Mates v. Penn Mut. Life Ins. Co.

Decision Date01 June 1944
Citation316 Mass. 303,55 N.E.2d 770
PartiesMATES v. PENN MUT. LIFE INS. CO.
CourtUnited States State Supreme Judicial Court of Massachusetts Supreme Court

OPINION TEXT STARTS HERE

Exceptions from Superior Court, Suffolk County; Fosdick, Judge.

Action of contract to recover an unpaid balance of the cash surrender value of an endowment life policy by Benjamin P. Mates against Penn Mutual Life Insurance Co.
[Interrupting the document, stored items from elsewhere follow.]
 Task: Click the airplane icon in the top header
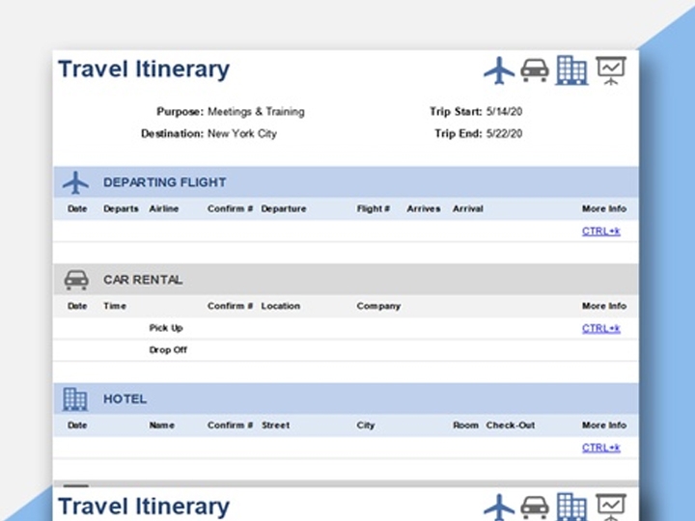click(499, 69)
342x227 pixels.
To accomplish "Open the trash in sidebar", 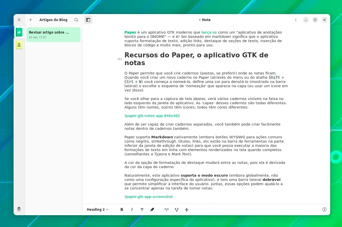I will (x=19, y=209).
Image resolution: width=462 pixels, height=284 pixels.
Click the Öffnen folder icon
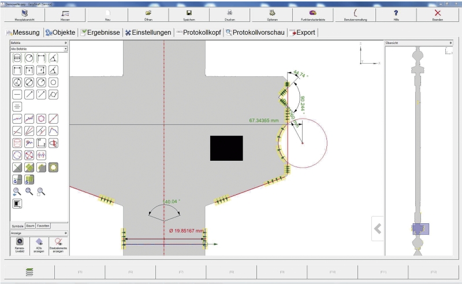coord(148,14)
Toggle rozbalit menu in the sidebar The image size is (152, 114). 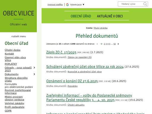click(x=19, y=36)
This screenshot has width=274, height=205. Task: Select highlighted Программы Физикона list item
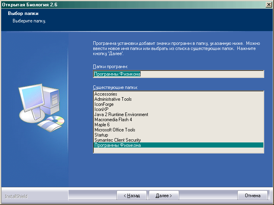[117, 145]
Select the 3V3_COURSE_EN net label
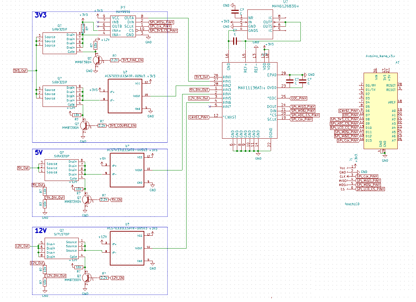Viewport: 416px width, 302px height. pyautogui.click(x=123, y=126)
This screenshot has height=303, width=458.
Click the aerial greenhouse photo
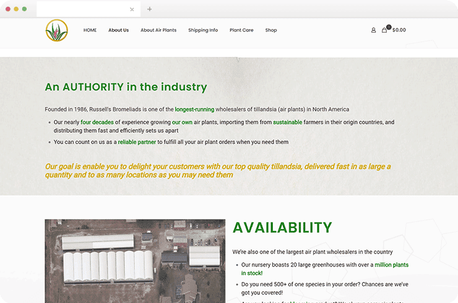[x=135, y=260]

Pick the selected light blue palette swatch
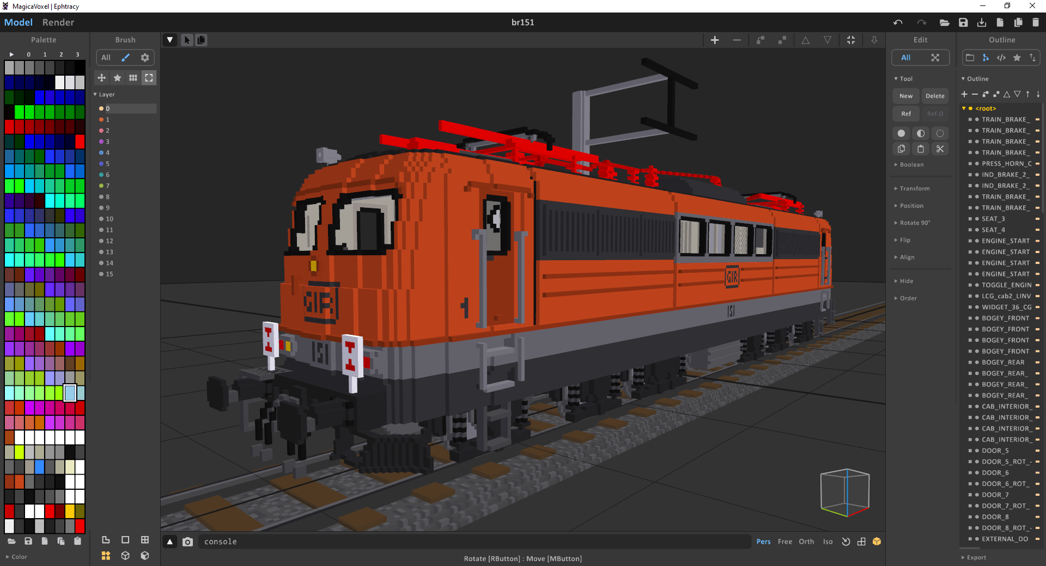70,392
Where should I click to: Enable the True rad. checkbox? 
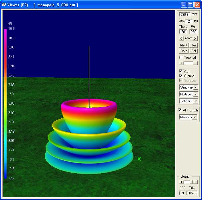tap(181, 58)
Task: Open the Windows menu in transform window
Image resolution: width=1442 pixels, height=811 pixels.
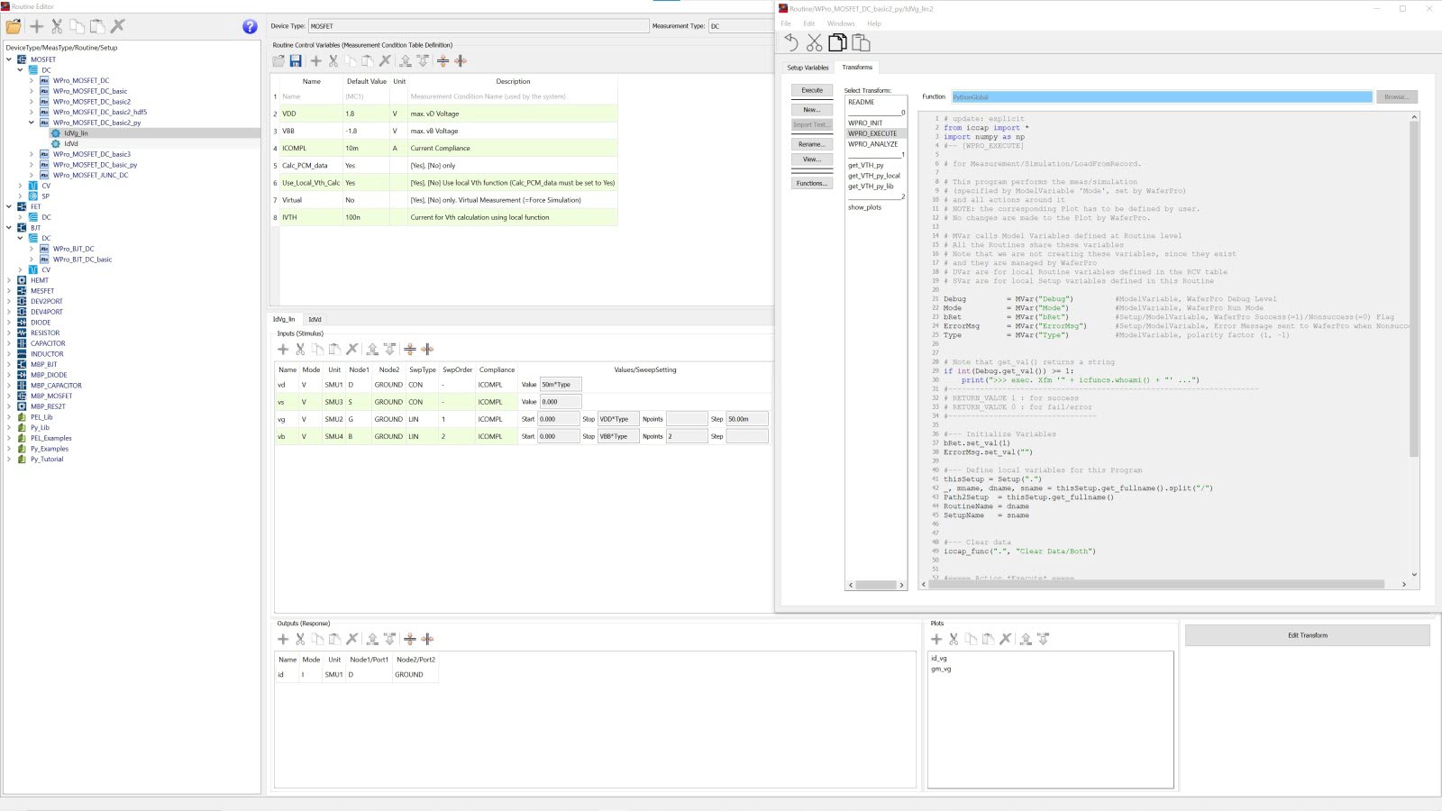Action: (x=840, y=23)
To review a judgment for defendant, plaintiff brings exceptions.

Exceptions overruled.

Before FIELD, C. J., and LUMMUS, QUA, DOLAN, RONAN, WILKINS, and SPALDING, JJ.

Edward M. Dangel and L. E. Sherry, both of Boston, for plaintiff.
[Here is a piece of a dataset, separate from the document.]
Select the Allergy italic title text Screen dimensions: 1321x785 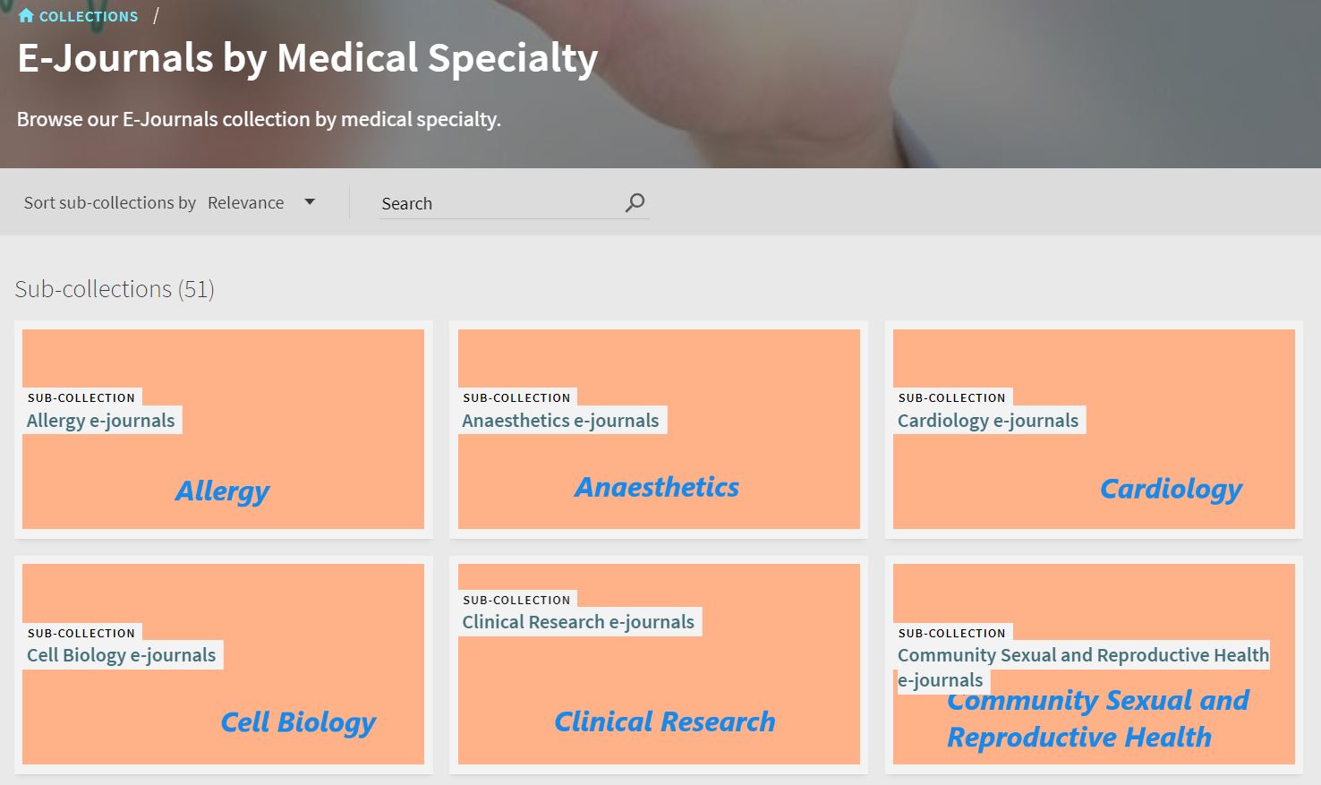tap(221, 491)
R. C. Evarts, of Boston, for defendant.

LUMMUS, Justice.

The plaintiff, on March 14, 1941, brought this action of contract to recover an unpaid balance of the cash surrender value of a fifteen-year endowment life insurance policy issued on February 24, 1939, upon the payment of a single premium of $10,000. The amount of the policy was $13,956. The defense is an equitable one, G.L.(Ter.Ed.) c. 231, § 35, that the statement in the policy of the amount of cash surrender value applicable to the case was inserted by a mistake which entitled the defendant to be absolutely and unconditionally relieved against the plaintiff's claim.

When surrendered, the policy had run two full years. The policy provided that ‘if premiums have been paid for two full years or more, a cash value equal to the full reserve on this policy, less a surrender charge not greater than 1 per cent of the sum insured, shall be available. * * * The basis of such reserve shall be the American Experience Table of Mortality with interest at 3 per cent per annum according to the net level premium method.’ An actuary was allowed to testify over the plaintiff's objection and exception, that the full reserve and the cash surrender value of the policy, computed on such basis, at the end of the second year of the life of the policy, would be $690.78 for every $1,000 of insurance.

The policy contained a typewritten table which gave the cash surrender value for every $1,000 of insurance at the end of different years of the life of the policy. The cash surrender value naturally increased as the policy became older. At the end of the first year that value was stated as $658.28, and at the end of the third year $718.92, and thence increased progressively. But the cash surrender value at the end of the second year was given as $890.78. It was not until the end of the eleventh year that so high a cash surrender value again appeared in the table.

In other words, the value at the end of the second year, stated in the table, is wholly out of accord with all the other values given in the table. A mistake is evident on the face of the policy. If the plaintiff can recover the value stated in the table, he will get the full premium back with interest and more than a $1,000 clear profit, besides being insured against death for two years and sharing in possible dividends. Obviously an insurance company could not make a practice of entering into such contracts, and survive.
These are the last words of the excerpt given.